We launched our “Retail Means Jobs” campaign to ensure that members of Congress realize how many of their constituents owe their livelihood to the retail industry, and to encourage them to support a pro-retail, pro-jobs agenda that will put the people who elected them back to work. To that end, we have developed a detailed Jobs, Innovation and Consumer Value Agenda, which covers issues such as corporate tax reform, sales tax fairness, transportation infrastructure, international trade, consumer privacy, health care reform, improving the visa process for foreign travelers who want to come here to shop, and many other issues. It’s critical that the policy agendas being shaped today — which will in large part shape the future of retail, at least in the near term — be viewed through the lens of whether they support or hinder job creation in the retail sector. Our agenda focuses on:
1. Spurring Job Creation:
The policies being enacted today need to:
• Encourage global trade: Smart trade policy that eliminates trade barriers at home and abroad and facilitates international commerce will help American companies grow and be more competitive.
• Reform the corporate tax system: Simplifying the tax code by eliminating special tax deductions and credits in return for lower rates will allow retailers to grow and create jobs.

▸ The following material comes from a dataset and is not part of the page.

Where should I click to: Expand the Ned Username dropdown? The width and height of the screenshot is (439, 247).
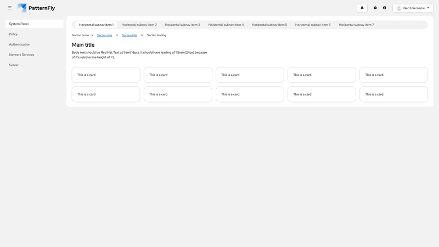(413, 8)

• Promote sales tax fairness: Congress needs to establish a level playing field where all retailers collect sales tax regardless of whether they sell their products in stores, online or through the mail.
• Eliminate visa delays, making it easier for more overseas travelers to visit the United States: Overseas travelers spend an average of $4,000 each time they visit the US. By removing visa barriers without weakening security, we can generate billions in new economic output and create more than a million US jobs.

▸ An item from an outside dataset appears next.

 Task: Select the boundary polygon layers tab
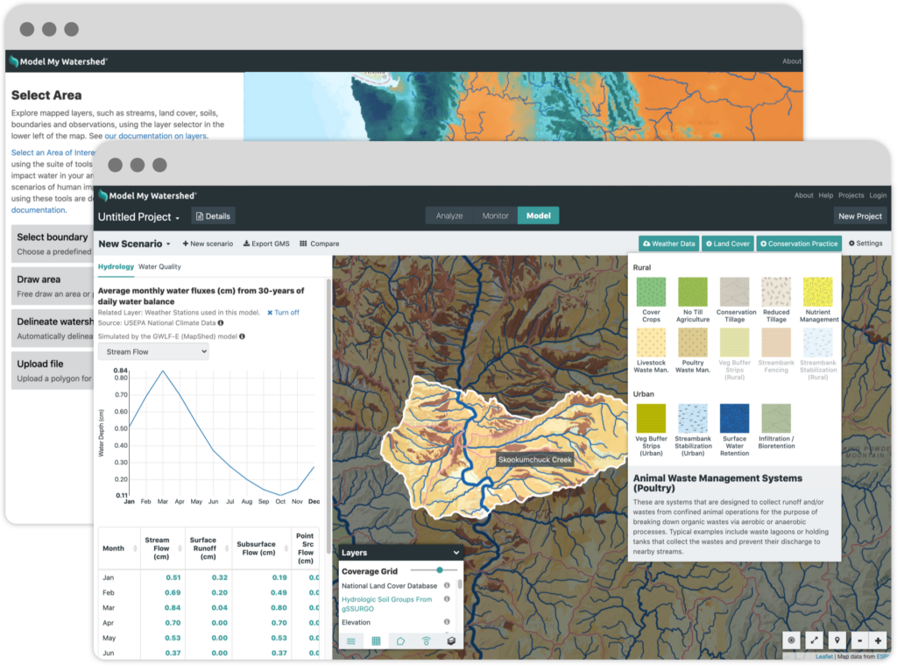[x=400, y=640]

• Modernize our nation’s aging infrastructure: It is critical that the US transportation infrastructure — including our ports, airports, rail lines and roads — can meet future demands. We need a national freight policy that will support US competitiveness, economic growth and job creation.
• Implement smart health care reforms: The retail industry is highly sensitive to rising labor costs and federal health coverage mandates will force many retailers to downsize their workforce. NRF is working to fix or repeal the provisions in the 2010 health care reform law that are hostile to the future of the retail industry.
• Support labor and workplace flexibility: Efforts to implement “card-check” union-organizing legislation or other onerous policies intrude on business operations, restrict an employer’s workplace flexibility, undermine employees’ privacy rights, and often lead to unnecessary costs for retailers.
2. Advancing Innovation:
Today’s policies need to:
• Protect consumer privacy while promoting innovation: NRF supports industry-led self-regulation. Overly broad privacy legislation and regulation will stifle innovation and hamper the growth of online retail. Public policy must protect consumer privacy without hindering technological innovation.
• Promote advances in mobile payments: Before lawmakers and regulators intervene in the development of this nascent technology, they must first consider its tremendous benefits and fully weigh the potential costs of any proposed regulation.
3. Driving Consumer Value:
Retailers must be able to give consumers ever more convenient and cost-effective ways to make informed buying decisions. To do that, we need policies that will:
• Maximize supply chain efficiency: We support efforts to streamline the transportation of goods from manufacturer to retailer to customer, and oppose regulatory proposals that lengthen the supply chain, raise transportation costs, or undermine the rapid delivery of affordable products.
• Combat organized retail crime: We need comprehensive federal organized retail crime legislation that stiffens the penalties for criminals and gives law enforcement the tools they need to go after organized retail crime.
• Reducing Swipe Fees: Reforming credit card swipe fees could save retailers and consumers billions.
As an industry that supports one in four American jobs, retail is essential to our nation’s economic recovery. With their direct daily contact with US consumers in every city, state and congressional district, retailers have an untapped grassroots potential larger than any other industry, and an opportunity to send a strong message on what needs to be done to put our nation on the right track for the future. That’s why our “Retail Means Jobs” message is critical to the future of retail, and critical to the future growth and competitiveness of the American economy.